→ AIM OF THE TASK: Given the listing below, write out exactly the lines starting with the line that has "Privacy Policy (1062, 1911)" and going on through the line that has "В Пензе пассажирка", both kept.

→ AVAILABLE DATA:
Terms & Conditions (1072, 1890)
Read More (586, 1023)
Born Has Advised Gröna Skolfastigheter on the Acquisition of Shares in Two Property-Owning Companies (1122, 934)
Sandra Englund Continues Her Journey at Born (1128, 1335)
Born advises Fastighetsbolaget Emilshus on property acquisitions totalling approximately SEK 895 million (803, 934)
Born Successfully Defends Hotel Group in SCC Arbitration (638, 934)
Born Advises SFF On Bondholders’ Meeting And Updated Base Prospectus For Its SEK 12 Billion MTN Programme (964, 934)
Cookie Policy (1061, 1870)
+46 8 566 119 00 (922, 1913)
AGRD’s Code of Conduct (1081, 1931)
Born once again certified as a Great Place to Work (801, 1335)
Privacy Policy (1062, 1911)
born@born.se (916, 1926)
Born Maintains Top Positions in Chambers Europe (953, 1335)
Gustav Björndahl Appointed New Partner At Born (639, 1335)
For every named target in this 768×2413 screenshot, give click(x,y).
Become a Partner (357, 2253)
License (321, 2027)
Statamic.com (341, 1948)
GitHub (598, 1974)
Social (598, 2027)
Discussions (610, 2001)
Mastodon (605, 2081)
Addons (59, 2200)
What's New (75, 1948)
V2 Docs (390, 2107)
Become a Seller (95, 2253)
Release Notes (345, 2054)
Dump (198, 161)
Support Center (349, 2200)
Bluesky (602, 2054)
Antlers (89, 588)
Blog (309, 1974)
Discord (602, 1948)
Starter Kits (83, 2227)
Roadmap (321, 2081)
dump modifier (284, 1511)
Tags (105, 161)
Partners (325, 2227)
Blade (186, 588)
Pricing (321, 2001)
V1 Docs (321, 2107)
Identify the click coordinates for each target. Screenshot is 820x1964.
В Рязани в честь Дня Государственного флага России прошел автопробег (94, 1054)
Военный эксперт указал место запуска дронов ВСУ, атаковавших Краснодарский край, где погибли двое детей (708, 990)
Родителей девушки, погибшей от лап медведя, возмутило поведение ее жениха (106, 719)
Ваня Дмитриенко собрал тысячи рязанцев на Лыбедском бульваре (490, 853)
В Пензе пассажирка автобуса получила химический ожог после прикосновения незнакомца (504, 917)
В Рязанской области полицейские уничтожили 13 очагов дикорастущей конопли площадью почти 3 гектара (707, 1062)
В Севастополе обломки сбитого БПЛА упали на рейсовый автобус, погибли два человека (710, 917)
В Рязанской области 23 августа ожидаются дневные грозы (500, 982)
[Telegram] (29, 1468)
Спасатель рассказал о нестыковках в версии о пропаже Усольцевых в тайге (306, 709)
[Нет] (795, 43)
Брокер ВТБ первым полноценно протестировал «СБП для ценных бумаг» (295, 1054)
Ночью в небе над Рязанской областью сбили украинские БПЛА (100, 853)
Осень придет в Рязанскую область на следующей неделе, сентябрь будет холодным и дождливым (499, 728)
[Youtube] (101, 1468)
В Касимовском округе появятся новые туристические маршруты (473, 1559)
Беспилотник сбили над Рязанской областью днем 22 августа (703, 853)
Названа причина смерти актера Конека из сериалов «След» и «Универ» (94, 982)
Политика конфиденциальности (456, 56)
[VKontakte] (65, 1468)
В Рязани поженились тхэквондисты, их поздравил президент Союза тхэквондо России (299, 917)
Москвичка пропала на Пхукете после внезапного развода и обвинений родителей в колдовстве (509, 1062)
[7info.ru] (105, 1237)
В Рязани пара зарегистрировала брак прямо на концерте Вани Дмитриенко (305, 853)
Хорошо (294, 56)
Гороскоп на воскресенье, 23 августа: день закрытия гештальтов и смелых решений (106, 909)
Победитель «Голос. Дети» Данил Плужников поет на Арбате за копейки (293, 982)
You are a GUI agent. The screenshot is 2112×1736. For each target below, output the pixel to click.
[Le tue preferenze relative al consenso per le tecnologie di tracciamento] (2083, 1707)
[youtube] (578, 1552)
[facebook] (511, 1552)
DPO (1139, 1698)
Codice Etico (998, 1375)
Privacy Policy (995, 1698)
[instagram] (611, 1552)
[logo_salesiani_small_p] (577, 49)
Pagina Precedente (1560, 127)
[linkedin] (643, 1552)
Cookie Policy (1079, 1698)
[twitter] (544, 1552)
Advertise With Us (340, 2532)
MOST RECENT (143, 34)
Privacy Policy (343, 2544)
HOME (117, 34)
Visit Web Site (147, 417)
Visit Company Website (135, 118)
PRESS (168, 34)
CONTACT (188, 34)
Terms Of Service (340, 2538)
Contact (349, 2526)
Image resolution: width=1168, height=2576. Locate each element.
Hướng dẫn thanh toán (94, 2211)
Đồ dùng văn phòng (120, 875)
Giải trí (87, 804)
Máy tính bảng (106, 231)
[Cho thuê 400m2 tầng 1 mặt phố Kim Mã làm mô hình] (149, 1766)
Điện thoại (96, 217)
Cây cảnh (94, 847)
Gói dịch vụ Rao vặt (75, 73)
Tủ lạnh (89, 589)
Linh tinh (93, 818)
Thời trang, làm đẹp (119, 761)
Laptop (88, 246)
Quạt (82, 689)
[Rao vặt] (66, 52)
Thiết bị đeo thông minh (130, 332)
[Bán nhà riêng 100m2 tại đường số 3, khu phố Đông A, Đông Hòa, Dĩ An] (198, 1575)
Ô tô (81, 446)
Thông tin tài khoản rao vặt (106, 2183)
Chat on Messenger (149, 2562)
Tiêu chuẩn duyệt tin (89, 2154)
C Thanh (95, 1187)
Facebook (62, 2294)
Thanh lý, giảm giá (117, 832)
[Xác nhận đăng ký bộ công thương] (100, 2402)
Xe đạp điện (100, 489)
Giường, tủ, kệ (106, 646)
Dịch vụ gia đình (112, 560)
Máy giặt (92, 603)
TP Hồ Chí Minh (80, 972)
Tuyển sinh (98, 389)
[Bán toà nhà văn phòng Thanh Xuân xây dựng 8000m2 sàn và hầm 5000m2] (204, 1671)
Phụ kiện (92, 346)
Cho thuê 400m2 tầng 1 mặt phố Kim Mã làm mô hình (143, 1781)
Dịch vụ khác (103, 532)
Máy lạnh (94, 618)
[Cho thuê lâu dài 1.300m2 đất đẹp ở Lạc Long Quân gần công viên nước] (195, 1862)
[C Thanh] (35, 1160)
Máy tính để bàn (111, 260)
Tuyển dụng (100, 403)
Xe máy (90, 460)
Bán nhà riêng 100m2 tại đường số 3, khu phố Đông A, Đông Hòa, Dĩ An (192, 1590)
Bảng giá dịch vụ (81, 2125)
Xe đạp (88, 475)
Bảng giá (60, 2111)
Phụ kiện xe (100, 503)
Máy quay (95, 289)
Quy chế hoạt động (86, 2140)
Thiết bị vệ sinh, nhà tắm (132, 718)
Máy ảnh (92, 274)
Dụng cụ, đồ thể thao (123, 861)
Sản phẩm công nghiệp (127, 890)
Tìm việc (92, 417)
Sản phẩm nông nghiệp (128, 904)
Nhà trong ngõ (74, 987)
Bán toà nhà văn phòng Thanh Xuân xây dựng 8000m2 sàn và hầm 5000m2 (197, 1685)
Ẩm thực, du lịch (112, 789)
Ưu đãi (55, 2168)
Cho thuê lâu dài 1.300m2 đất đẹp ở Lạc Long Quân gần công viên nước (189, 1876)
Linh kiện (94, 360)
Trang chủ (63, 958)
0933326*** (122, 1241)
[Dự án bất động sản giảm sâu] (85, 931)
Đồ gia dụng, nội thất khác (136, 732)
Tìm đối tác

→ RESPONSE AREA:
Privacy Policy (1062, 1911)
born@born.se (916, 1926)
Born Maintains Top Positions in Chambers Europe (953, 1335)
Gustav Björndahl Appointed New Partner At Born (639, 1335)
For every named target in this 768×2413 screenshot, give click(x,y).
Become a Partner (357, 2253)
License (321, 2027)
Statamic.com (341, 1948)
GitHub (598, 1974)
Social (598, 2027)
Discussions (610, 2001)
Mastodon (605, 2081)
Addons (59, 2200)
What's New (75, 1948)
V2 Docs (390, 2107)
Become a Seller (95, 2253)
Release Notes (345, 2054)
Dump (198, 161)
Support Center (349, 2200)
Bluesky (602, 2054)
Antlers (89, 588)
Blog (309, 1974)
Discord (602, 1948)
Starter Kits (83, 2227)
Roadmap (321, 2081)
dump modifier (284, 1511)
Tags (105, 161)
Partners (325, 2227)
Blade (186, 588)
Pricing (321, 2001)
V1 Docs (321, 2107)
Identify the click coordinates for each target. Screenshot is 820x1964.
В Рязани в честь Дня Государственного флага России прошел автопробег (94, 1054)
Военный эксперт указал место запуска дронов ВСУ, атаковавших Краснодарский край, где погибли двое детей (708, 990)
Родителей девушки, погибшей от лап медведя, возмутило поведение ее жениха (106, 719)
Ваня Дмитриенко собрал тысячи рязанцев на Лыбедском бульваре (490, 853)
В Пензе пассажирка автобуса получила химический ожог после прикосновения незнакомца (504, 917)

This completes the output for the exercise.